Racism’s role should not be underplayed, but its impact can arguably be overstated. While Trump evidently emboldened existing racists, it’s not obvious that he created new ones. He received the same proportion of the white vote as Mitt Romney in 2012 and George W Bush in 2004. It does not follow that because Trump’s racism was central to his meaning for liberals, it was necessarily central to his appeal for Republicans.

There is a deeper connection, however, between Trump’s rise and what Obama did—or rather didn’t do—economically. He entered the White House at a moment of economic crisis, with Democratic majorities in both Houses and bankers on the back foot. Faced with the choice of preserving the financial industry as it was or embracing far-reaching reforms that would have served the interests of those who voted for him, he chose the former.

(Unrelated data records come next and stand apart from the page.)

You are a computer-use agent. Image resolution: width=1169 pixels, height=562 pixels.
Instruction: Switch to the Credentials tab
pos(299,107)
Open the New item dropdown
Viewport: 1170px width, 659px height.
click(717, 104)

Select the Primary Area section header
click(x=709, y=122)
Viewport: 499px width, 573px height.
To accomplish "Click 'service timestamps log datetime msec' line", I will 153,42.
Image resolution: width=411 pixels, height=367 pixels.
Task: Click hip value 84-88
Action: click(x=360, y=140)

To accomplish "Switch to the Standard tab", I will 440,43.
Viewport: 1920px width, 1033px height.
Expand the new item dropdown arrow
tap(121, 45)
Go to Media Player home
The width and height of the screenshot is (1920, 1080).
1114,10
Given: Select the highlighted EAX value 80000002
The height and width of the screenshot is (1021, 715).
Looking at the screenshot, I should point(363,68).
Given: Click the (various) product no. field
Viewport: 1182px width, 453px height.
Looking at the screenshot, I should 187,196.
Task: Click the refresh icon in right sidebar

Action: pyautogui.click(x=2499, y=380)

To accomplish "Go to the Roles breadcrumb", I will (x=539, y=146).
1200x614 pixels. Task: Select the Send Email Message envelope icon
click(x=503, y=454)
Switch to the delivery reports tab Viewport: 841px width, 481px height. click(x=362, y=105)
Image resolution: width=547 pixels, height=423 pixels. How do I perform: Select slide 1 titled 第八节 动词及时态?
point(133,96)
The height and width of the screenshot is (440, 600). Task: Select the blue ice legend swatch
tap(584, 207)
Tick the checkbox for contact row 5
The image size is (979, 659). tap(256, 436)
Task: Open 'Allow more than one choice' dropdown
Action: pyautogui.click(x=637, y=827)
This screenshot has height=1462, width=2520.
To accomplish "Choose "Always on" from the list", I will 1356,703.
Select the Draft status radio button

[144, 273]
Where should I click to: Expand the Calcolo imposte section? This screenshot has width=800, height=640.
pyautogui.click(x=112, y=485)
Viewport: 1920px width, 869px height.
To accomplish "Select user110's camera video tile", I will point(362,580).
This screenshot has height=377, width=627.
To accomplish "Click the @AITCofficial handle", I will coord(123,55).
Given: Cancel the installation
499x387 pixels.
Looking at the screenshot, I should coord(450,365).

For whatever reasons, Obama caved.

Just a couple of months into his first term he called a meeting of banking executives. “The president had us at a moment of real vulnerability,” one of them told Ron Suskind in his book Confidence Men. “At that point, he could have ordered us to do just about anything and we would have rolled over. But he didn’t – he mostly wanted to help us out, to quell the mob.” People lost their homes while bankers kept their bonuses and banks kept their profits.

In 2010 Damon Silvers of the independent congressional oversight panel told Treasury officials: “We can either have a rational resolution to the foreclosure crisis, or we can preserve the capital structure of the banks. We can’t do both.” They chose the latter. Not surprisingly, this was not popular. Three years into Obama’s first term 58 percent of the country—including an overwhelming majority of Democrats and independents—wanted the government to help stop foreclosures. His Treasury secretary, Timothy Geithner, did the opposite, setting up a programme that would “foam the runway” for the banks.

Did Obama know something that Younge, I and the rest of the world didn’t know? Possibly. I would think, however, that if that were the case, we would have heard about that before the 2016 election. The Obama legacy will not be the Affordable Care Act, his legacy will be the missed opportunity to end too-big-to-fail financial institutions. Younge concludes:

This time last year, fewer than four in 10 were happy with Obama’s economic policies. When asked last week to assess progress under Obama 56 percent of Americans said the country had lost ground or stood still on the economy, while 48% said it had lost ground on the gap between the rich and poor—against just 14% who said it gained ground. These were the Obama coalition – black and young and poor – who did not vote in November, making Trump’s victory possible. Those whose hopes are not being met: people more likely to go to the polls because they are inspired about a better future than because they fear a worse one.

Naturally, Trump’s cabinet of billionaires will do no better and will, in all likelihood, do far worse. And even as we protest about the legitimacy of the “new normal”, we should not pretend it is replacing something popular or effective. The old normal was not working. The premature nostalgia for the Obamas in the White House is not a yearning for Obama’s policies.

The horror of a Trump presidency may make us nostalgic for Obama, but Younge is right: we must remember how we got here.